Bangladesh Article Slams Fitna: Cites Le Pen and Nick Griffen to Slam Jews
Most Muslims believe that such insults and expressions of hate almost certainly would have been treated differently had they been directed against the Jewish community. Europe has strict laws against anti-Semitism, which no votary of freedom of expression could think of violating.
Even noted academicians who have slightly divergent views on the genocide of the Jews during World War II, either in the manner or the extent described by the current Western scholarship, get the tag of ‘Holocaust denier.’

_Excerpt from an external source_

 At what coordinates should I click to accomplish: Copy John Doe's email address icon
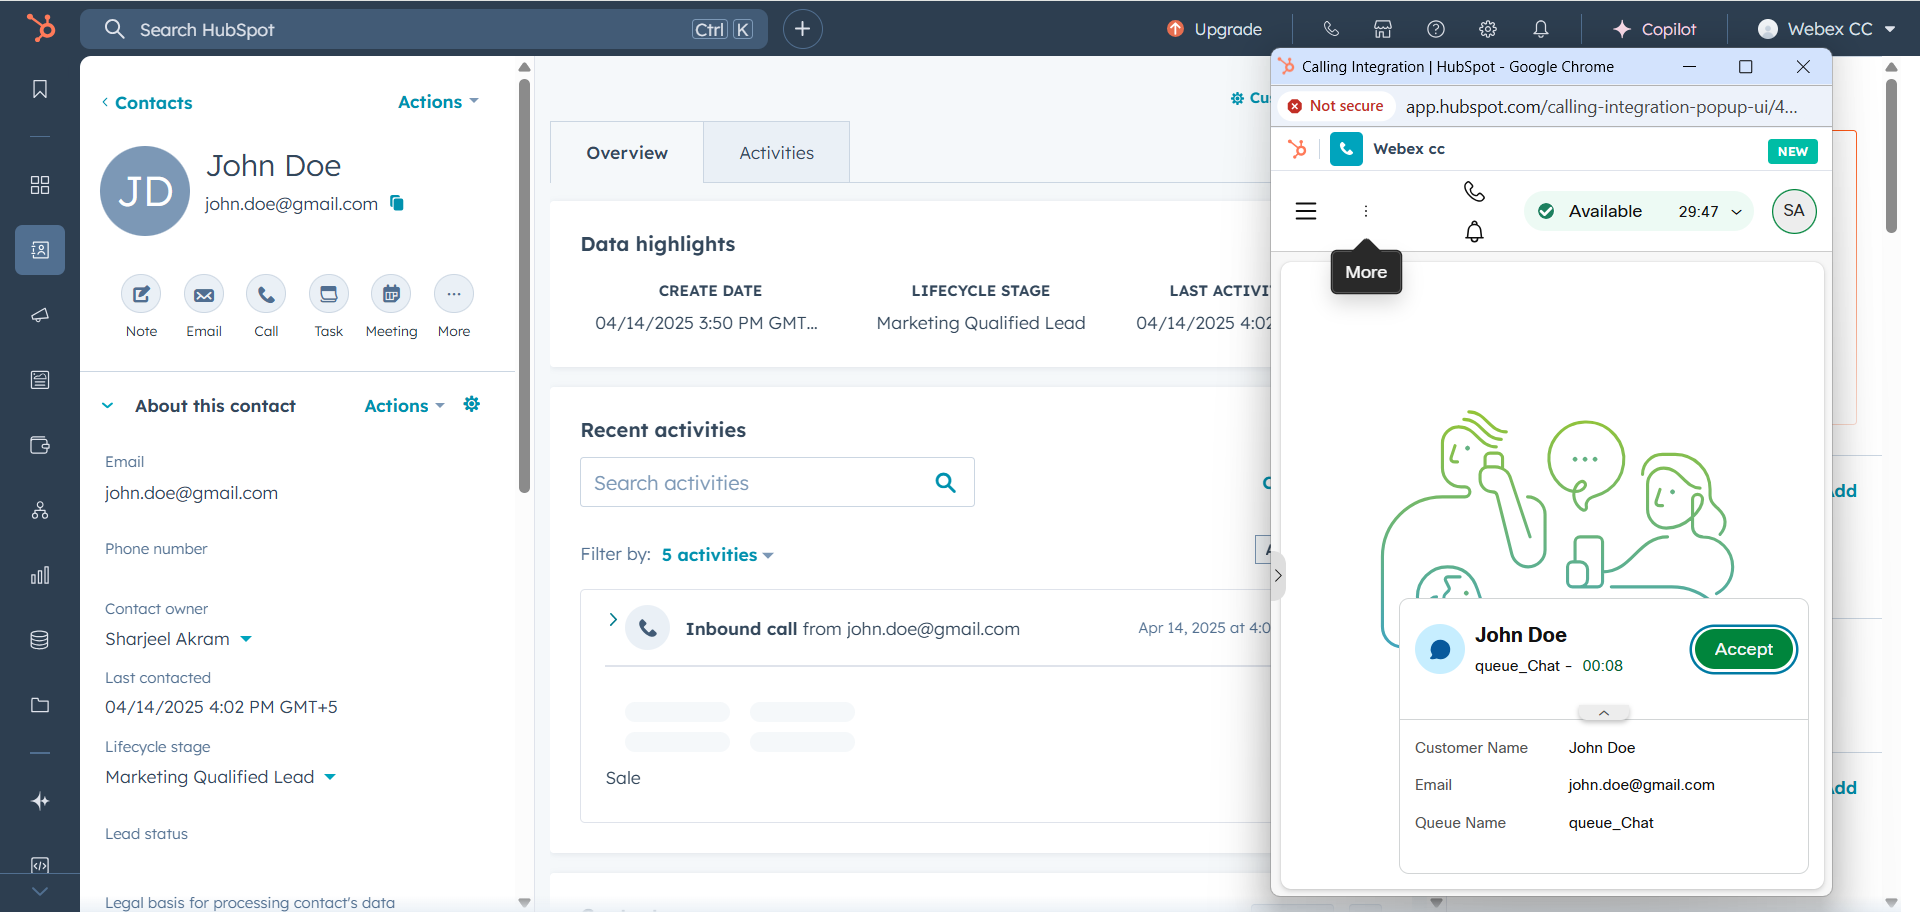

Over a dozen countries in the world, including all the great votaries of freedom of expression, like France, Germany, Austria and Switzerland, consider a partial disagreement with the official account of the holocaust fit enough to be deemed a criminal offence for which a person can be jailed for years.
David Irving, Germar Rudolf, Ernst Zundel, Roger Garaudy, Jean Marie Le Pen, Nick Griffin, Ahmed Rami, Pedro Varela, Carlos Porter, Siegfried Verbeke, Jurgen Graf, Hans Schmidt, Erhard Kemper, Ingrid Weckert, are just some of the scholars, politicians and activists who have been victimised, tried, or jailed for holding differing views on the holocaust than the official historical account. These people should have known the fate of Julius Streicher at the trial of German war criminals at Nuremberg. Streicher, the publisher of the anti-Semitic newspaper Der Strmer, had argued in his defence that he had not killed anyone, but had merely published a newspaper. However, for causing incitement to genocide, Streicher was hanged to death in Nuremberg on 16 October 1946.